October 17, 2022
IntelBrief: Families of 9/11 Victims Frustrated by Saudi-Sponsored LIV Golf Events Held in New York City
Families of victims of the al-Qaeda terrorist attacks of September 11, 2001, are frustrated that a Saudi-sponsored golf tournament was held in New York City this weekend. The Aramco Team Series women’s golf tournament kicked off at Trump Golf Links at Ferry Point in the Bronx, NY, this past weekend at one of former President Donald Trump’s golf courses. Saudi Arabia, which is named in a long-standing civil lawsuit on behalf of 9/11 families for Riyadh’s alleged support to individuals involved in the 9/11 attacks, is the sponsor of LIV Golf, a multi-billion venture which receives money from a Saudi-backed sovereign wealth fund and positions itself as a rival to the PGA Tour. In addition to being named in the lawsuit, many are upset over Saudi Arabia’s poor human rights record and role in the murder of journalist Jamal Khashoggi.
Advocacy groups and non-governmental organizations have spoken out against the Saudi-funded event being held in New York City and many attempted to lobby New York City Mayor Eric Adams to prevent the tournament from occurring in New York City. Protests and demonstrations were held at both men’s and women’s LIV tournaments in the United States this past summer.

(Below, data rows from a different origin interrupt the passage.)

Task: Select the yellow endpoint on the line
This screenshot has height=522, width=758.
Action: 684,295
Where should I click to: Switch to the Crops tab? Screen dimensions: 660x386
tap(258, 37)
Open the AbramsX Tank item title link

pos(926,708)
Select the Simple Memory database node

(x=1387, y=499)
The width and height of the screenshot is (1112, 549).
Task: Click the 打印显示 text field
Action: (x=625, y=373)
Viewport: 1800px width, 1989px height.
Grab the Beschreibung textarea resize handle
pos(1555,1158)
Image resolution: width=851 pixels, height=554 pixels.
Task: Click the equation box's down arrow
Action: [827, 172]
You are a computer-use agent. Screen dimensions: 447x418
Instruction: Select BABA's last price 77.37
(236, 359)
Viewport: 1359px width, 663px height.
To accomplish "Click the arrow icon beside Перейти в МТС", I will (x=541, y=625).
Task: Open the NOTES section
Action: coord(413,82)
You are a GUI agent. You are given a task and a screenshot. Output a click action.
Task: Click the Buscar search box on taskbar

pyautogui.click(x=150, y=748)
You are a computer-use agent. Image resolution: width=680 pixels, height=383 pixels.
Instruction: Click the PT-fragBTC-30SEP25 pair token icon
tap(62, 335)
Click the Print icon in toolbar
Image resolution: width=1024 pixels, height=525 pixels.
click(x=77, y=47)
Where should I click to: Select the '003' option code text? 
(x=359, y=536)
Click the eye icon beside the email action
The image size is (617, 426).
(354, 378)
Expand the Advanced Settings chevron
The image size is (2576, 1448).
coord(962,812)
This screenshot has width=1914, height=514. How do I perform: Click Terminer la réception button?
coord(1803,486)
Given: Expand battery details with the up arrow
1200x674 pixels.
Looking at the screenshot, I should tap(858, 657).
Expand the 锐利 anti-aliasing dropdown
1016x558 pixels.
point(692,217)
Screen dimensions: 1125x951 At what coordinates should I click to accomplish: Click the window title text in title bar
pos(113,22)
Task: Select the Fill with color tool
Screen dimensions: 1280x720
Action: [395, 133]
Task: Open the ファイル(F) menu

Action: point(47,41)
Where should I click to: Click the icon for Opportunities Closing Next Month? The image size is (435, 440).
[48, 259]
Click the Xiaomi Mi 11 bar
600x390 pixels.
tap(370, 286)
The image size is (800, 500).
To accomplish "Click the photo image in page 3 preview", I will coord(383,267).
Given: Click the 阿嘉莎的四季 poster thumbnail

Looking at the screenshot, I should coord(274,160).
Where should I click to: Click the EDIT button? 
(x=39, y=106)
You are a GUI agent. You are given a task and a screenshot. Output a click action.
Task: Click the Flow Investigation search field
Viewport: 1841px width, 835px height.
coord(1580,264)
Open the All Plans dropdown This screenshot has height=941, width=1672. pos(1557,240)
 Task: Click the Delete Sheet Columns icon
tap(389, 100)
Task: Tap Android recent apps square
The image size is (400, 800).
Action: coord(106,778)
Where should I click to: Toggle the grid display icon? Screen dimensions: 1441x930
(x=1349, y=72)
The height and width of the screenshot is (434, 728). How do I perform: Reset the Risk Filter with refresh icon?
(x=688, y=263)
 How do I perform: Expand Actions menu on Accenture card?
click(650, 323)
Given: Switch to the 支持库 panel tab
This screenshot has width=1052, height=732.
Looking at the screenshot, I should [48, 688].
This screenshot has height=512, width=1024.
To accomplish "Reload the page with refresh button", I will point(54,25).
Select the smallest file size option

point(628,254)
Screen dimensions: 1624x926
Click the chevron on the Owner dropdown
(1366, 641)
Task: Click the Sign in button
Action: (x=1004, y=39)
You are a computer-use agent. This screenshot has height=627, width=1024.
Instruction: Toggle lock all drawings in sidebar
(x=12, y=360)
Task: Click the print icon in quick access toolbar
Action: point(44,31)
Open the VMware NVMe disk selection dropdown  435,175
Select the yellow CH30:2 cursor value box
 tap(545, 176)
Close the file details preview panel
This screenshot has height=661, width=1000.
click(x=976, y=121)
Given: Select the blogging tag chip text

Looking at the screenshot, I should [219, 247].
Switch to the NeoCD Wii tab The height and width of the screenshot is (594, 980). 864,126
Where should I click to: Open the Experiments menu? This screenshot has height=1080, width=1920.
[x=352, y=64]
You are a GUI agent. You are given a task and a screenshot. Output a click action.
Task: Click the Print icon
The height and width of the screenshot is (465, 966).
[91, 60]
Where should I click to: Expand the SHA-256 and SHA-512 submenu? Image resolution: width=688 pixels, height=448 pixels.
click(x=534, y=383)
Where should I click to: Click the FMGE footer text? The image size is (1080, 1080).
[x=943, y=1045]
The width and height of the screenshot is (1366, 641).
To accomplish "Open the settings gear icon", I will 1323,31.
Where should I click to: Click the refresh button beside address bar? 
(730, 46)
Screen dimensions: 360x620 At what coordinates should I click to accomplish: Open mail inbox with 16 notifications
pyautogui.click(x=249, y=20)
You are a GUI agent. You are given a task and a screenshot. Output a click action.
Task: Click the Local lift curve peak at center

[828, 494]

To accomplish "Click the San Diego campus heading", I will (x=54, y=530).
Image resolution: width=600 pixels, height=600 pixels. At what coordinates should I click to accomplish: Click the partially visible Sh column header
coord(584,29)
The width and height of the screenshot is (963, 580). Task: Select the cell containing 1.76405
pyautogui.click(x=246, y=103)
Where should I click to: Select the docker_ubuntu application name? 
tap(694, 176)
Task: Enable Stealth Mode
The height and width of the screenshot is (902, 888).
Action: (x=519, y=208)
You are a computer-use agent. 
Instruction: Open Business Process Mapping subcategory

Trump will profit from LIV events being hosted and promoted at his courses, for which he is eager to heap praise on LIV executives, whom he called “very fine people.” LIV Gold is clearly aware of the controversy surrounding its events, preparing to deal with public backlash. As reported by Politico, “The firm [McKenna & Associates] helped LIV with monitoring and tracking the advocacy of families of 9/11 victims who were protesting the tour because of its ties to the Saudi government.”
Recently the families' allegations received a major boost with the release of long-buried FBI documents, although there are still more documents that have yet to be released. Last year President Biden issued an Executive Order mandating a declassification review of broad swaths of FBI and CIA archives, resulting in new insights into the relationship between Saudi Arabia and some of the 9/11 hijackers. The 9/11 families have long highlighted what they believe is a lack of support from subsequent U.S. presidential administrations, spanning the Bush, Obama, and Trump presidencies. The families have continued to push the U.S. to release more information about the investigation of the attacks. One declassified document, a 130-page report of the FBI's investigation into Saudi government support to al-Qaeda and other religious extremists summarized the findings as, "There was located within the EKSA (Embassy of the Kingdom of Saudi Arabia) the offices of the Islamic Affairs Department and the office of Dawa (or Propagation). Investigation of the 9/11 hijackers and their support networks identified significant connections to these offices either directly or via the Saudi Arabian Consulate in Los Angeles." A second document describing the FBI's investigation as “Operation ENCORE main subjects include Fahad al-Thumairy, Omar Ahmed al-Bayoumi, and Musaed al-Jarrah. These subjects provided (or directed others to provide) the hijackers with assistance in daily activities, including procuring living quarters, financial assistance, and assistance in obtaining flight lessons and driver's licenses." The three people named are all Saudi government officials.
This is all occurring against a backdrop where Washington’s relationship with Riyadh is increasingly being scrutinized and indeed will now undergo a formal review within the Biden administration. Despite President Biden’s trip to Saudi Arabia in July in an effort to repair the relationship, Saudi Crown Prince Mohammed bin Salman (MBS) seems to relish publicly disrupting known U.S. policy objectives. On October 5, OPEC+, an alliance between the longstanding Organization of Petroleum Exporting Countries (OPEC) cartel and ten other oil exporters led by Russia, announced a production cut of 2 million barrels per day (bpd), as of November. The Biden administration called the move “short-sighted” and Senator Robert Menendez (D-NJ), chairman of the U.S. Senate Foreign Relations Committee, called for a freeze of arms sales to the Kingdom. Senator Chris Murphy (D-CT) called for the U.S. to remove its advanced missile defense systems from Saudi Arabia and send them to Ukraine, Poland, or Romania. Some analysts believe MBS’ move was a deliberate attempt to impact the 2022 mid-term elections in a way that would negatively impact the Biden administration.
The controversy over the LIV Golf event is yet another example of the moral and ethical dilemmas of doing business with Saudi Arabia. The most recent U.S. National Security Strategy, released last week, discussed the United States’ “unrivaled network of allies and partners” and the need to work closely with countries “who share our interests and values.” Put simply, Saudi Arabia is not one of those countries. The U.S. would be naïve to depend on Saudi Arabia—Riyadh has proven time and again that it will do anything to protect its own national interest without much regard for its partners, allies, and neighbors in the region.